This term was used as the title for an office of the next degree above a groom or, in lesser usage, to people of middling rank not in service. Here the Yeoman is the sole servant of the Knight, the “he” in 101, as Chaucer claims that the Knight preferred it that way. He is also colourful, wearing a coat and hood of Lincoln green and has efficient arrows stored neatly, “thriftily”, under his belt – peacock feathers were considered excellent for fighting arrows. He knows how to manage his archery tackle and we come to realise that Chaucer admires skill and knowledge in most trades. His arrows did not fall short or droop because of faulty or narrow feathers. Now Chaucer returns unschematically to his physical and personal appearance with a mention of his closely cropped head and brown face: green and brown are appropriate colours as he knows all the lore of woodcraft. He has a “bracer” [guard for the wrist in archery] on his arm and carries a sword and “bokeler” [shield] on one side and on the other a dagger which is well “Harneysed” [ornamented] and very sharp. These are described as “gay”, presumably meaning jaunty and bright. For good luck whilst travelling from the patron saint of voyagers, he wears a figure or brooch of St. Christopher, a saint admired by the middle and lower classes because it protected the wearer from hidden dangers. He carries a horn, his shoulder belt is also green and Chaucer guesses he is a forester, another example of the narrator abandoning omniscience for greater conviction of reality. The Yeoman is therefore a countryman, not aristocratic or polished like the Squire. There is nothing artificial about him or remote and he has an endearing interest in keeping his equipment in top condition.

The Prioress

This is a portrait of a fastidious woman whose feminity is a welcome change from the males who have preceded her. She is the first ecclesiastic in the Prologue and Chaucer seems to regard her rather secular concerns with a more affectionate eye than he has for the others, who follow each other in gradually more sinful fashion. At least she does not cheat people and her dainty habits are attractive, even if the vanity they display is far from religious. If she is a type, the Church is in a dangerous state but, if an individual, she might be an exception to a sterner mode of life. Her smiling is “coy” [quiet], presumably modest but we note that it is the first attribute mentioned on a solemn pilgrimage and would be a compliment to a romance lady. We are told her name, which is rare, and this might suggest that Chaucer is portraying an individual not a type. We are given many details about her abilities and habits before her appearance and these are, as a sideline for a modern reader, an interesting insight into medieval life. She has a slightly affected but pleasant habit of singing with a nasal tone in the divine service, a place where personal pride in accomplishments is inappropriate. Her French is spoken “faire and fetishly” [skilfully/prettily] but it is less standard than Parisian and probably less fahionable.

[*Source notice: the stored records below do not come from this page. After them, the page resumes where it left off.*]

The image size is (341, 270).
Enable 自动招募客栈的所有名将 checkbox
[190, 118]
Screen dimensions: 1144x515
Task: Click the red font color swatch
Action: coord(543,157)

Her girlish accomplishments are viewed with tolerance and her cleaniliness at meals positively welcomed; (the account makes one wonder what the table manners of others were like!) She is so well-trained that she never lets a morsel fall from her lips nor does she dip her fingers into the sauce: a tiny detail where the camera seems to zoom in is where she carries a piece of food so carefully to her mouth that nothing falls on to her breast. Although it is a secular concern, she takes pleasure, “lest”, in “curtesye” and we are given another close-up when she wipes her presumably greasy upper lip so that her cup receives no “ferthing” [trace] of fat when she drinks her “draughte”, which we notice that she seems to do with gusto, according to the rhythms and rhyme. The observation of minute detail continues as she reaches “semely” [daintily, properly] for her food and one almost senses a gratitude in the narrator for these social graces in contrast to others with less agreeable habits. Chaucer, the pilgrim, apparently witnessed her eating, as his attention is microscopic and he finds her “of great disport” [entertaining].
Her “port” [bearing, way of behaviour] is pleasant but she is not a true aristocrat although she seems upwardly mobile and perhaps a social climber as she “peyned hire” [took pains] to “countrefete chere/Of court” [imitate courtly manners] and be “estatlich” [dignified]: these vain and wordly preoccupations should be despicable in a true Churchwoman but they make her so delicate and refined that we smile indulgently on her. So does Chaucer, although his eye has a critical direction for her little faults – or rather, he sees them as trivial whereas a more severe critic would be shocked as the Church is clearly in decline if these are allowed. She has unsuitable tender feelings, “conscience”, directed to unworthy subjects such as a mouse in a trap and she has an affected squeamishness about death or blood. One cannot imagine her comforting the sick or wounded. To keep pets was forbidden and, at this point, Chaucer becomes more critical as she feeds her little dogs on roast meat or milk and fine bread (possibly cake). Her finer feelings are somewhat cultivated as would be those of a romantic heroine who weeps for the death of a pet. In particular she hates cruelty but perhaps someone has hit one of the dogs with a “yerde smerte” [stick smartly] because they were ill-behaved. Her character is all fine feelings and tender-heartedness with none of the discipline or virtue of the true religious woman and no attention to vows of poverty or obedience, though chastity is not mentioned or hinted at.
She is quite vain and has her wimple neatly pleated but she has good looks to be vain about, if that were allowed. Her nose is “tretys” [long and well-shaped], her eyes are grey (which could be blue in the colour perception of the time) and her mouth is soft and red. Her fine forehead, almost a span across, gives an indication of her size as she is not undergrown – by litotes [understatement] this suggests she is plump but Chaucer would not be so unmannerly himself as to say so. There are several “fillers” [words and phrases which have no real meaning] in the description as though he does not want to be too direct: “as I was war”, “I trowe”, but he does become more explicit as the account proceeds and he mentions her graceful cloak, her arm decoration of corals and the green set of beads from which hang a gold brooch with an “A” and the motto: Love conquers all. This should refer to the love of God but we doubt that it does as the setting is so rich.  All these vanities and accessories were forbidden and the last suggests firmly that she is a secular figure, colourful, girlish, vain, affected, refined but not aristocratic, polished, civilised, interested in herself, over-sensitive and not a true nun.